Figure 7. Enhanced basal resistance towards Pto DC3000 observed in the rdr6 mutant requires SA and proper chaperoning of NLRs.

(A) β-glucuronidase (GUS) activity in plants PR1p:GUS and rdr6 PR1p:GUS plants reporting PR1 transcriptional activity in WT and rdr6-15 mutant, respectively. (B) The transcript level of PR1 and ICS1 were detected by RT-qPCR. Error bars indicate standard deviation from technical repeats. Expression levels are normalized to the same internal controls At2g36060, At4g29130, and At5g13440. (C) Bacterial growth in five- to six-week-old plants from WT, single rdr6-15 and sid2-2 mutants or double rdr6-sid2 mutant infiltrated with Pto DC3000 (2×10⁵ CFU mL⁻¹). (D) Bacterial growth in five- to six-week-old plants from WT, simple rdr6-15 and npr1-1 mutants or double rdr6-npr1 mutant infiltrated with Pto DC3000 (2×10⁵ CFU mL⁻¹). (E) Bacterial growth in five- to six-week-old plants from WT, single (rdr6-15, rar1-21) or double mutant (rdr6-rar1) infiltrated with Pto DC3000 (2×10⁵ CFU mL¹).

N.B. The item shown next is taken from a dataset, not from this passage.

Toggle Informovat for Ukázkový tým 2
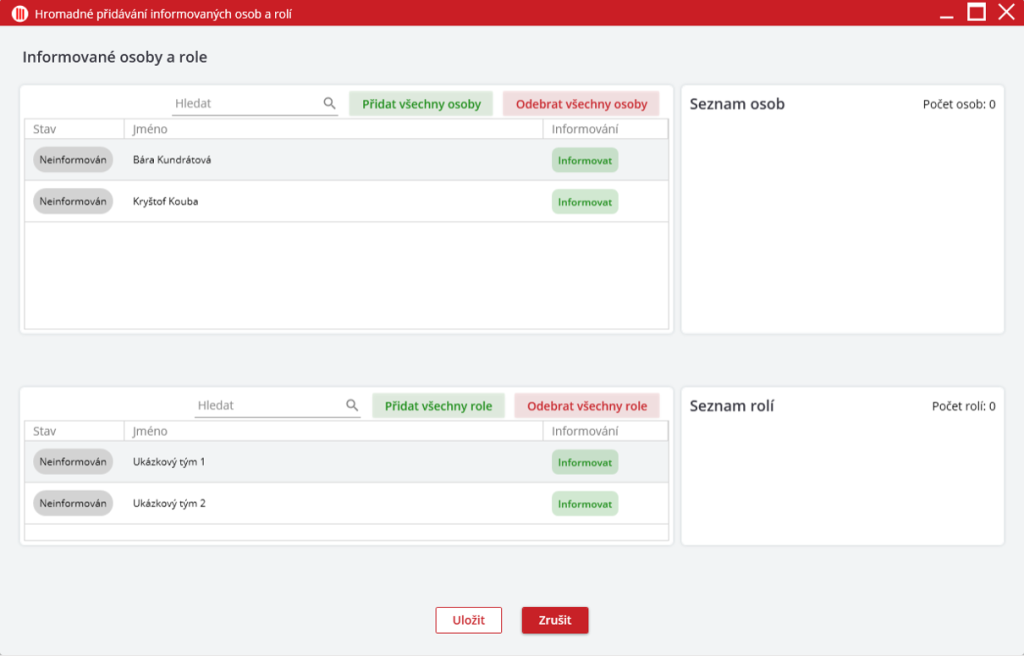Viewport: 1024px width, 656px height. point(585,504)
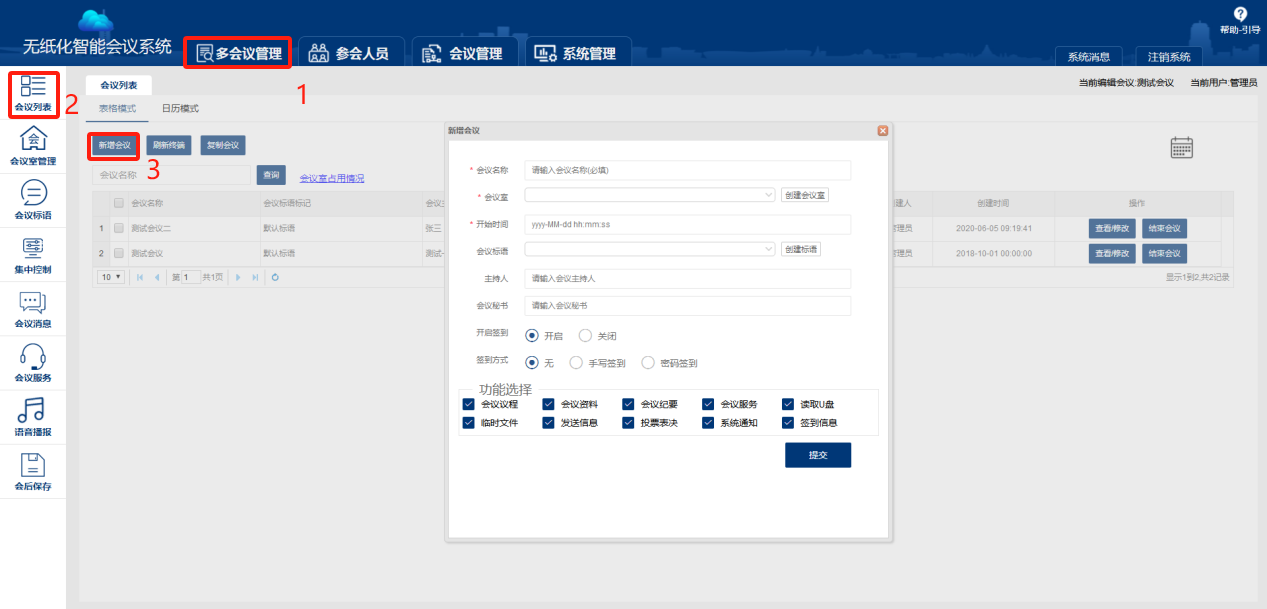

F) Bacterial growth in five- to six-week-old plants from WT, single (rdr6-15, rar1-21) or double mutant (rdr6-rar1) infiltrated with Pto DC3000 (AvrPphB) (2 10⁵ CFU mL¹). For C, D, E and F values are average ± se of four leaf discs (n = 8). Wilcoxon test was performed to determine the significant differences between rdr6 and double mutant plants. Asterisks “**” and “*” indicate statistically significant differences at a P value<0.01 and <0.05 respectively. Experiments were performed in two independent biological replicates with similar results.